The 67th Annual Golden Globe Awards
Where: NBC
When: 8 p.m. Sunday
Screen Actors Guild. Directors Guild. Critics Choice.
Yes, awards season is upon us, with the Big Kahuna the Academy Awards taking place March 7. But the season of Hollywood bigwigs risking rotator cuff surgery with all their back patting really gets under way Sunday with the 67th Golden Globe Awards.
The Golden Globes are like the Oscars’ younger sibling, with some differences. The Hollywood Foreign Press Association — whatever that is — does the selecting of the Globes, whereas the Oscars are voted on by the Academy of Motion Picture Arts and Sciences.
The Globes also honor television, and they nominate films and actors in both drama and comedy or musical categories.
“I think the Golden Globes is the insider’s award,” said John Hanshaw, founder and director of the Washington Film Institute and the annual Guerrilla Film Festival. “It’s definitely the film critics’ choice, as oppose to mainstream. Film critics don’t want a happy ending. Mainstream audiences are a sucker for a happy ending.”
Sometimes the Globes are a precursor to the Oscars: For example, last year’s “Slumdog Millionaire” won both the Golden Globe for best drama and the Oscar for best picture; and at the 2003 ceremony, “Chicago” won best musical or comedy at the Globes before taking home the best picture Oscar.
In other cases, it’s as if the voters at these award shows saw completely different sets of movies, like in 2003, when Roman Polanski won the Academy Award for best director for “The Pianist,” but it wasn’t even nominated for a Golden Globe.
And who can forget in 1999 when Jim Carrey won best actor in a drama for “The Truman Show” and wasn’t nominated for an Oscar?
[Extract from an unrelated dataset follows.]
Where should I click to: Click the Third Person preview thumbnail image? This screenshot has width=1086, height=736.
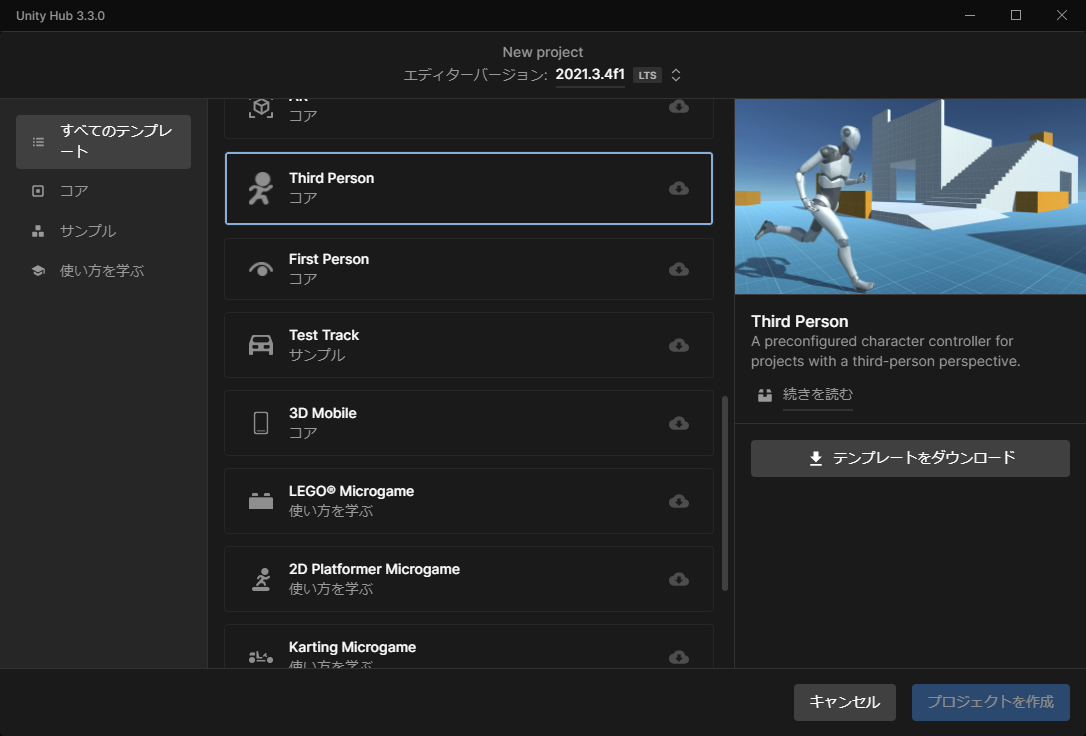coord(910,197)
Carrey has won two Golden Globes and has been nominated for six, but has never received an Oscar nod.
“I think it is in a way [a precursor to the Oscars],” said Jon Gann, organizer of the D.C. Shorts Film Festival and director of the D.C. Film Alliance, on whether the Globes can predict the Oscars. “The Hollywood Foreign Press is looking for stuff that will play outside the country.”
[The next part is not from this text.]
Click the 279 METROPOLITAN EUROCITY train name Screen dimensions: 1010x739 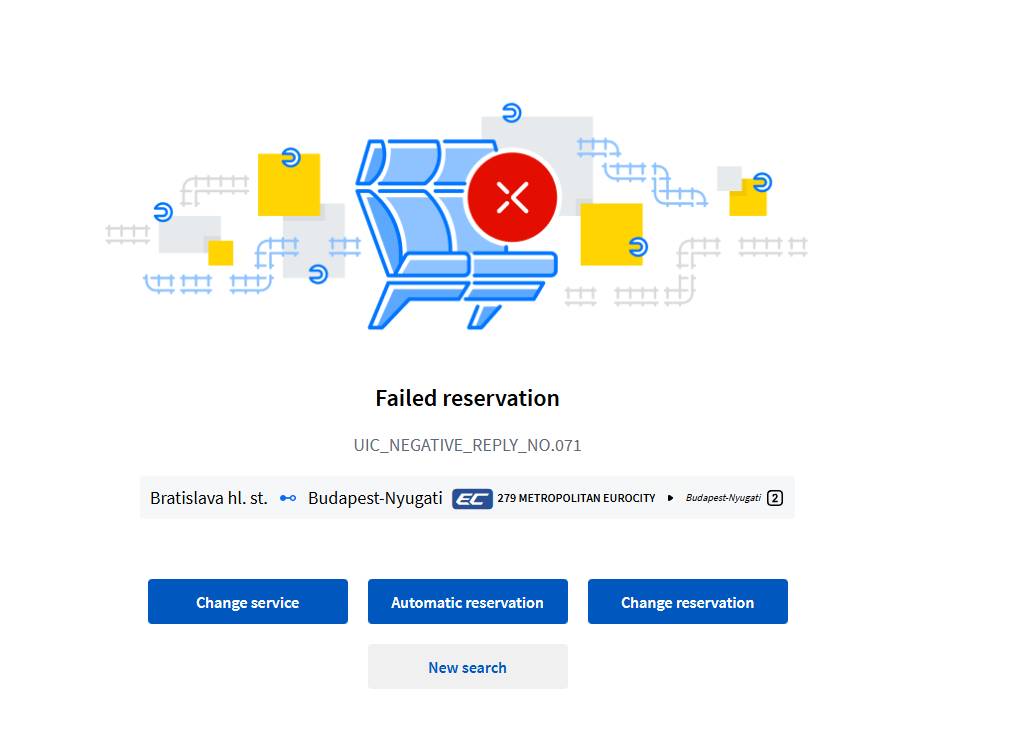[576, 498]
The best motion picture drama nominees this year are “Avatar,” “Up in the Air,” “Precious,” “The Hurt Locker” and “Inglourious Basterds.”
Gann said he believes “Up in the Air” has the upper hand in winning the award this year.
“It’s a very well-written film,” he said.
Nominees this year are plentiful — naturally with two best picture categories as well as awards for television — but it’s sometimes not the films or shows that create the biggest memories, like in 1998 when Christine Lahti won a Globe for her role on the show “Chicago Hope,” but she was in the bathroom when her name was announced and had to rush to the stage.
And while Oscar night inspires legions of viewing parties around the country, the Golden Globes haven’t gotten to that point — yet.
“I think they will,” Hanshaw said. “It’s just another excuse to party.”